← Back
Built end-to-end

Jigsaw Puzzle Solver AI

SwiftSwiftUICore GraphicsPythonPyTorch

Goal

Create the fastest jigsaw puzzle solver AI in the world, with a physical robot that can autonomously solve puzzles in real-time. This is a multi-phase research project combining computer vision, supervised learning, reinforcement learning, and robotics.

Phase 1: Data Generation ✅

Built a native macOS app that generates high-quality jigsaw puzzle training data at scale.

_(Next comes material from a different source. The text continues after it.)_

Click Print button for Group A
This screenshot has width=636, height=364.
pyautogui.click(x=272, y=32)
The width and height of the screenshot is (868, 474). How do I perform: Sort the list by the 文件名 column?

  • Openverse integration: search and download tens of thousands of Creative Commons images directly into projects, with licence and attribution preserved
  • Puzzle cutting engine with CGPath cubic bezier curves for realistic interlocking edges with randomised control points
  • Adjacent pieces share edge curves (forward/reversed traversal) for perfect interlocking fit
  • Configurable grid sizes from 1x2 to 100x100
  • AI normalization pipeline: centre-crop, resize, pad all pieces to uniform square canvas for ML training
  • Batch processing: process multiple images in one go with per-item progress tracking
  • Pieces exported as transparent PNGs with metadata JSON (bounding boxes, neighbour lists, grid positions)

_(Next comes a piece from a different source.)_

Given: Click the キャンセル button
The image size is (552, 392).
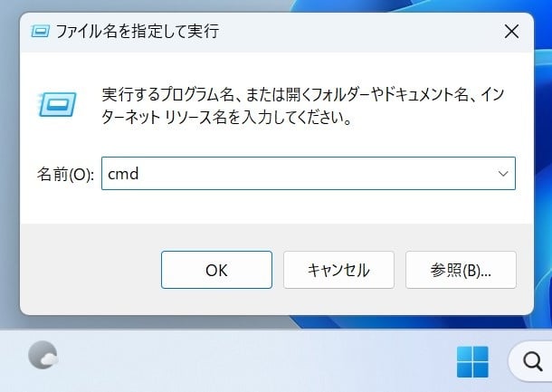Looking at the screenshot, I should [338, 270].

Phase 2: Dataset Generation ✅

Structured ML dataset creation from 2-piece puzzles with proper data science methodology.

  • Four pair categories: correct match, wrong shape match (same edges, different image), wrong image match (same image, different edges), wrong nothing (different both)
  • Image-level train/test/valid splits to prevent data leakage
  • Shared grid edges enable shape-match pairs across images for harder negatives
  • Larger grids produce more pair positions and diverse piece types (corners, edges, interior)
  • Datasets persisted as independent entities (survive project deletion), exportable to external directories

Phase 3: Model Architecture and Training ✅

Siamese Neural Network training infrastructure built directly into the app.

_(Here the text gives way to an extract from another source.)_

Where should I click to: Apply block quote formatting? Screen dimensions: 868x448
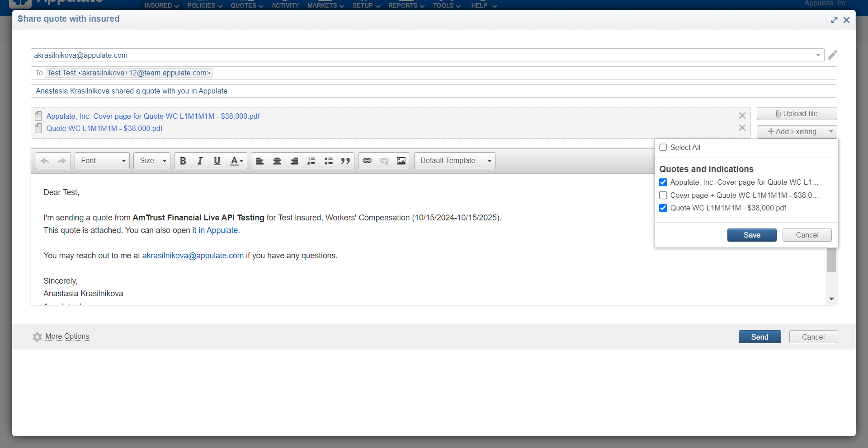[345, 161]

  • Architecture presets: reusable SNN configurations with 3 built-in defaults (Quick Test, Recommended, High Capacity)
  • Configurable ConvBlocks, comparison methods, and hyperparameters
  • Auto-generates self-contained PyTorch training scripts + requirements.txt
  • Local training: auto venv creation, pip install, subprocess execution with live epoch progress
  • Cloud training via SSH: uploads dataset + scripts via scp, runs on remote GPU instances, streams live progress, auto-downloads results
  • Experiment tracking: script SHA-256 hashes, preset names, notes, timestamps, metrics comparison table
  • Auto-imports metrics.json and Core ML model on completion

Phase 4: Piece Matching Model (next)

Train the Siamese Neural Network on generated datasets to learn piece compatibility. Evaluate matching accuracy across different puzzle complexities and ambiguous textures.

Phase 5: Assembly Solver (planned)

Develop an RL agent or optimization-based solver that uses pairwise match scores to plan and execute full puzzle assembly.

Phase 6: Physical Robot (planned)

Computer vision for physical piece detection via overhead camera, robot arm integration with vacuum gripper for pick-rotate-place operations. Bridge the virtual and physical worlds.

Tech Decisions

  • Native macOS app in Swift + SwiftUI for maximum performance on image processing
  • Pure native implementation with no external dependencies (Core Graphics)
  • PyTorch for model training with Core ML export for on-device inference
  • SSH-based cloud training for GPU access without leaving the app
  • Four-level project hierarchy: Project > Cut > CutImageResult > Pieces
  • Full persistence layer with JSON manifests for all entities

Outcome

Built a native macOS puzzle generator app producing training data at scale with bezier-curve interlocking pieces.